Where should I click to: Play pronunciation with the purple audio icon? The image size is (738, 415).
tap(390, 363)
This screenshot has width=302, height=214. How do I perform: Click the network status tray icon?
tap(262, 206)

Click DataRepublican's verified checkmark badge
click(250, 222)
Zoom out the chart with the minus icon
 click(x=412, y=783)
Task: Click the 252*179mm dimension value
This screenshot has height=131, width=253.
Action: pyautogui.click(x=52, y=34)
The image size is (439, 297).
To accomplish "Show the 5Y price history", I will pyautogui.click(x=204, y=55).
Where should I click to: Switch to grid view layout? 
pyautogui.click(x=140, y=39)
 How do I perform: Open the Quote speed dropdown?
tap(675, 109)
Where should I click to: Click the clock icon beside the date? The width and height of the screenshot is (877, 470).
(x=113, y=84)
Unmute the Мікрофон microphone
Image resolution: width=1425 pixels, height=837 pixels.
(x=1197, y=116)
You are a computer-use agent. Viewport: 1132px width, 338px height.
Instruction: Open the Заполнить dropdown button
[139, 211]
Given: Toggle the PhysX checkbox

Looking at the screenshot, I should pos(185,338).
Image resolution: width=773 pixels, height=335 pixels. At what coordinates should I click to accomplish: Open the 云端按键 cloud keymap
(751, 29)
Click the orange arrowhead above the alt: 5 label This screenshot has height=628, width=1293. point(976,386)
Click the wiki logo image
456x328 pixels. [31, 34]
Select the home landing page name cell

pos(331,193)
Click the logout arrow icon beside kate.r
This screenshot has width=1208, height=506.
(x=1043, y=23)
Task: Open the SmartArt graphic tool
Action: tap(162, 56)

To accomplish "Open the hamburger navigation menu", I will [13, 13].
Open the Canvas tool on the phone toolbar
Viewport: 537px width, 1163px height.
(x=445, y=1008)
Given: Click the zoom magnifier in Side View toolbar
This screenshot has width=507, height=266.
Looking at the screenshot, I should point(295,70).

::::::

Reproduce the material above exactly; please quote every line of it.

Where should I click to: Play pronunciation with the purple audio icon? The image size is (738, 415).
tap(390, 363)
This screenshot has width=302, height=214. How do I perform: Click the network status tray icon?
tap(262, 206)

Click DataRepublican's verified checkmark badge
click(250, 222)
Zoom out the chart with the minus icon
 click(x=412, y=783)
Task: Click the 252*179mm dimension value
This screenshot has height=131, width=253.
Action: pyautogui.click(x=52, y=34)
The image size is (439, 297).
To accomplish "Show the 5Y price history", I will pyautogui.click(x=204, y=55).
Where should I click to: Switch to grid view layout? 
pyautogui.click(x=140, y=39)
 How do I perform: Open the Quote speed dropdown?
tap(675, 109)
Where should I click to: Click the clock icon beside the date? The width and height of the screenshot is (877, 470).
(x=113, y=84)
Unmute the Мікрофон microphone
Image resolution: width=1425 pixels, height=837 pixels.
(x=1197, y=116)
You are a computer-use agent. Viewport: 1132px width, 338px height.
Instruction: Open the Заполнить dropdown button
[139, 211]
Given: Toggle the PhysX checkbox

Looking at the screenshot, I should pos(185,338).
Image resolution: width=773 pixels, height=335 pixels. At what coordinates should I click to accomplish: Open the 云端按键 cloud keymap
(751, 29)
Click the orange arrowhead above the alt: 5 label This screenshot has height=628, width=1293. point(976,386)
Click the wiki logo image
456x328 pixels. [31, 34]
Select the home landing page name cell

pos(331,193)
Click the logout arrow icon beside kate.r
This screenshot has width=1208, height=506.
(x=1043, y=23)
Task: Open the SmartArt graphic tool
Action: tap(162, 56)

To accomplish "Open the hamburger navigation menu", I will [13, 13].
Open the Canvas tool on the phone toolbar
Viewport: 537px width, 1163px height.
(x=445, y=1008)
Given: Click the zoom magnifier in Side View toolbar
This screenshot has width=507, height=266.
Looking at the screenshot, I should point(295,70).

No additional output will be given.